Required work:
Every line with the string "screenshot" must be copied from the entries below.

◆ ◆ ◆

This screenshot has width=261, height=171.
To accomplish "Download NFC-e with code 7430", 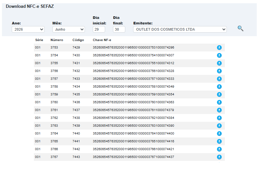I will click(219, 55).
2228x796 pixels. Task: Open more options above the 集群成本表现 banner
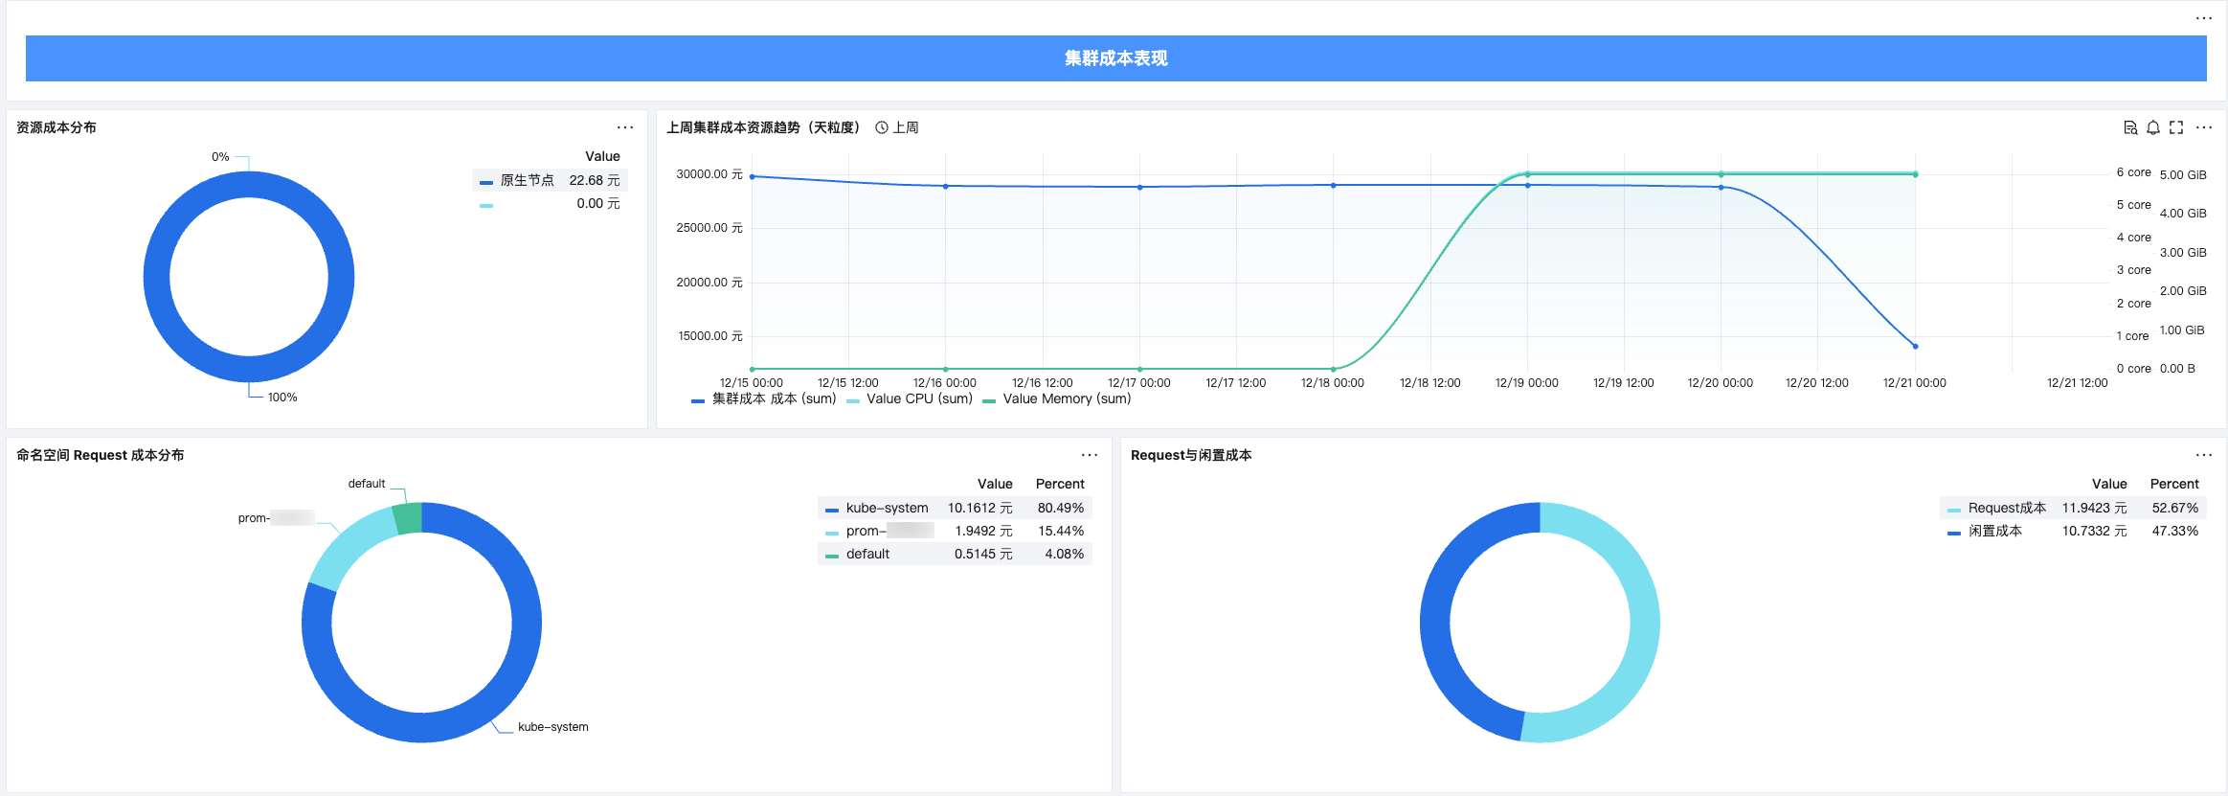(2204, 18)
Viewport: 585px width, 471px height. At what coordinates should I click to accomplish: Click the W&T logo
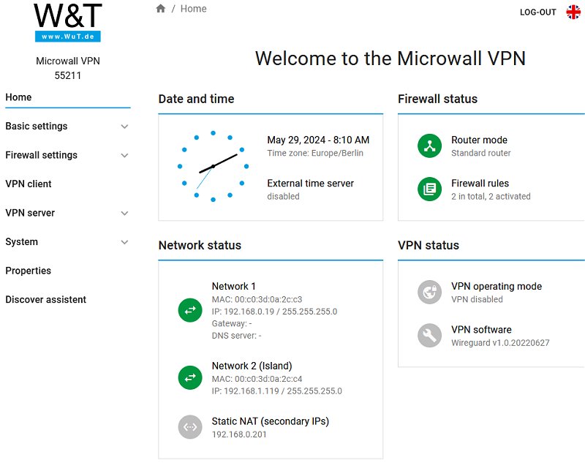[x=68, y=22]
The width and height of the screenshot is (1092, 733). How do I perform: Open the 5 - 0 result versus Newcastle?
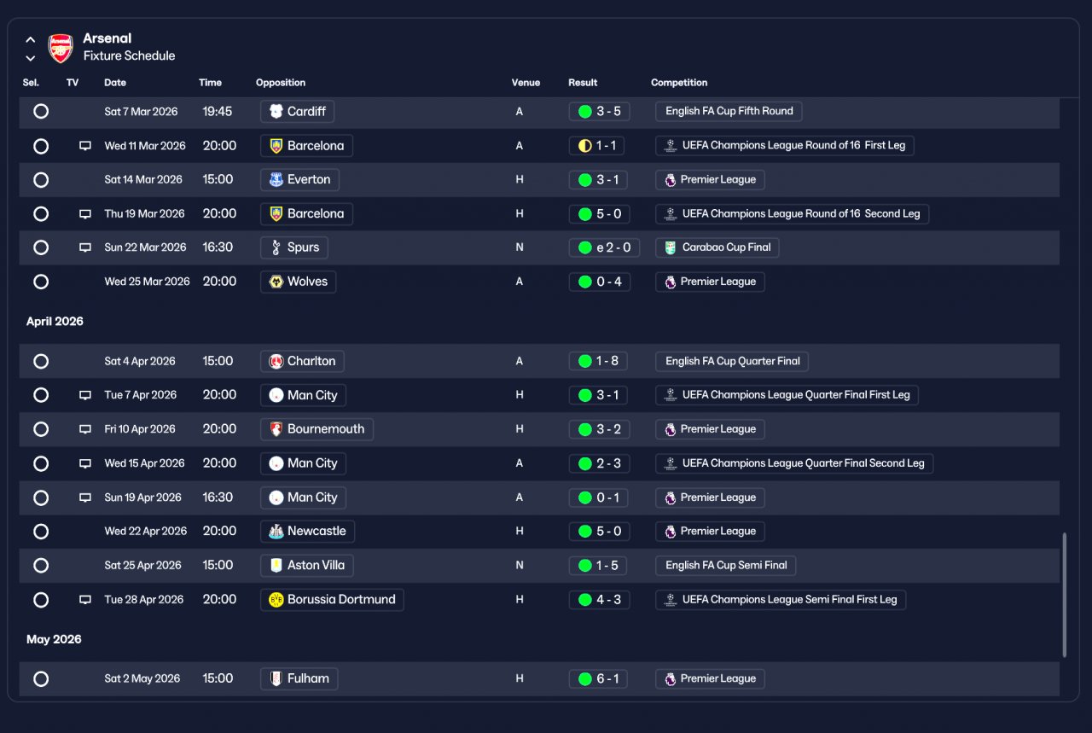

◆ ◆ ◆

Solution to the exercise:
This screenshot has width=261, height=171.
The width and height of the screenshot is (1092, 733). How do I perform: Open the 5 - 0 result versus Newcastle?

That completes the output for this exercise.